Given the bare facts of the content of these stories, it is peculiar to say that reading them is a good experience, but it is. I think it’s because Lucia Berlin can’t help but be interested in everything, whether its horrifying or very ordinary. She writes about quieter moments – riding buses, doing her laundry, driving, going to the grocery store – telling us about these experiences with the same intensity and unpredictability.  She’s interested in other people – these stories draw on her life but are peopled with thousands of bit players, bystanders, recurring characters. She pays attention, and she shows that ‘increased tonal sensitivity’ whatever she writes about.

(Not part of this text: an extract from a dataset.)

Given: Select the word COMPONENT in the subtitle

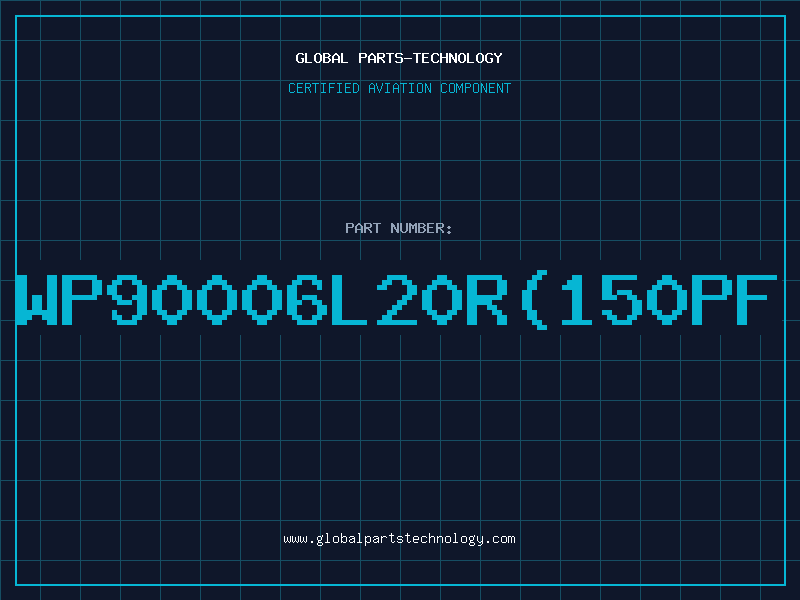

Take her stories about working in a hospital E.R. In ‘Emergency Room Notebook 1977’ she reels off details of suicides and drunks, about ‘good deaths and bad deaths’, about the doctors and nurses making jokes while in the middle of a tracheotomy, but she can also briefly, in an offhand way, lament her own habituated blindness to human need. She knows, even as she lists the ways her work is draining and dehumanising, that ‘Fear, poverty, alcoholism, loneliness are terminal illnesses. Emergencies, even.’ Because she is, almost despite herself, not blind but very much awake, in another story, another day in the emergency room, she can lovingly describe a badly injured jockey who clings to her neck and cries for his mother. He refuses to let go, to lie down, so she carries him ‘like King Kong’, and soothes him, gradually, ‘as I would a horse’. ‘It was marvelous’, she says at last.

It’s the capacity of the stories and their writer to not just to endure times of suffering and madness but to marvel at them that becomes a source of energy, a kind of creative life force. They give a clue to a way of being and enduring in turn.